Parts of the exercise -
1. Extract the portion of the scale-estimates text between "The outliers in" and "effects are exacerbated.", inclusive.
2. In the records, swap "image size" for "screen size" and reproduce only the lines between the one holding "Task: View Mr Jack's profile picture" and the end of the records, inclusive, with everything else unchanged. Leave the pictures out of your answer.

Source text -

● ● ● ● ● ● ●

The outliers in the speed-of-light data have more than just an adverse effect on the mean; the usual estimate of scale is the standard deviation, and this quantity is even more badly affected by outliers because the squares of the deviations from the mean go into the calculation, so the outliers' effects are exacerbated.

The plots below show the bootstrap distributions of the standard deviation, the median absolute deviation (MAD) and the Rousseeuw–Croux (Qn) estimator of scale.^[5] The plots are based on 10,000 bootstrap samples for each estimator, with some Gaussian noise added to the resampled data (smoothed bootstrap). Panel (a) shows the distribution of the standard deviation, (b) of the MAD and (c) of Qn.

The distribution of standard deviation is erratic and wide, a result of the outliers. The MAD is better behaved, and Qn is a little bit more efficient than MAD. This simple example demonstrates that when outliers are present, the standard deviation cannot be recommended as an estimate of scale.

● ● ● ● ● ● ●

(Data for locating visible targets)
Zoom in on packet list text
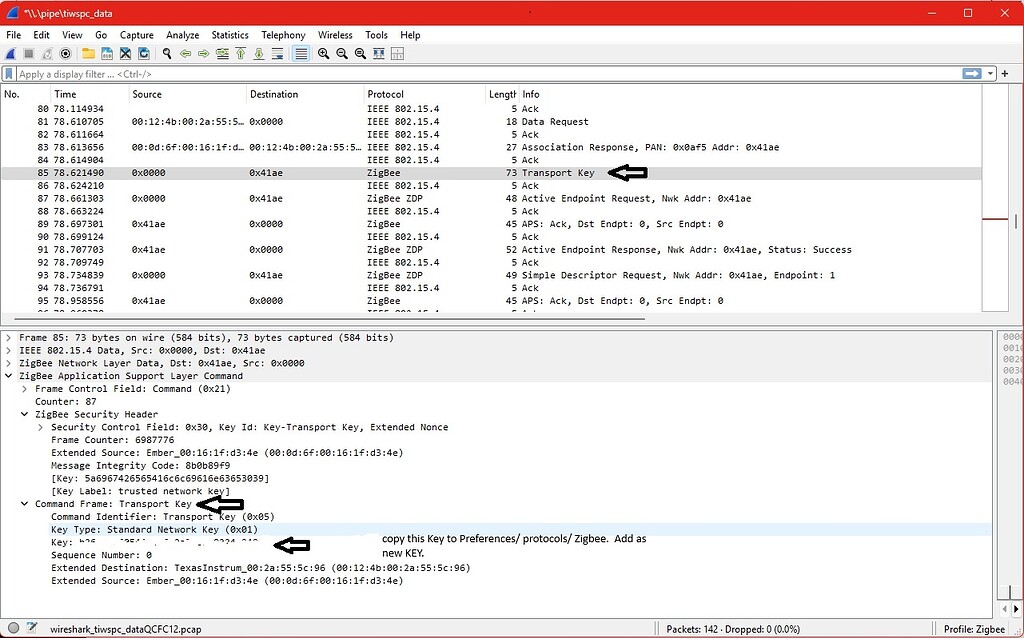This screenshot has width=1024, height=638. (324, 53)
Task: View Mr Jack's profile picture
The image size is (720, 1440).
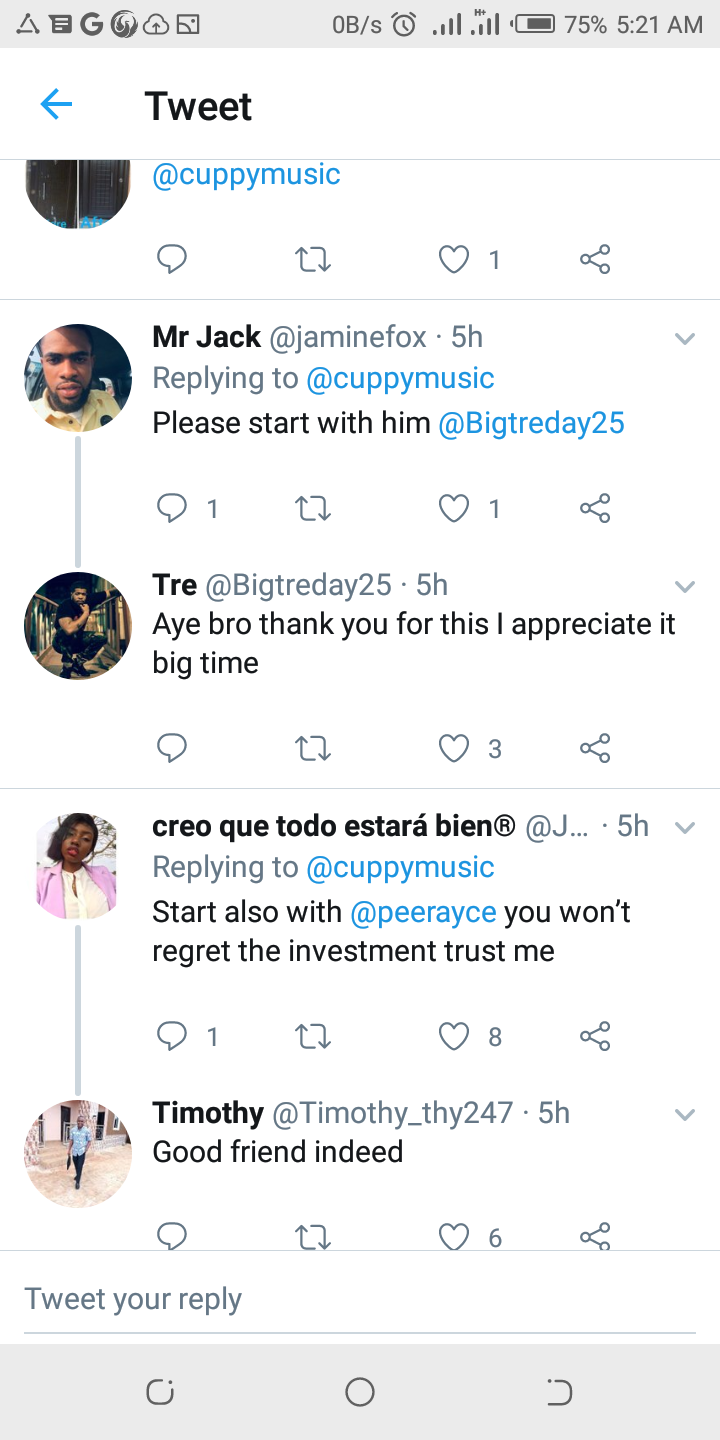Action: [x=78, y=378]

● ● ● ● ● ● ●

Answers to the tasks -
1.
The outliers in the speed-of-light data have more than just an adverse effect on the mean; the usual estimate of scale is the standard deviation, and this quantity is even more badly affected by outliers because the squares of the deviations from the mean go into the calculation, so the outliers' effects are exacerbated.

2.
Task: View Mr Jack's profile picture
The screen size is (720, 1440).
Action: [x=78, y=378]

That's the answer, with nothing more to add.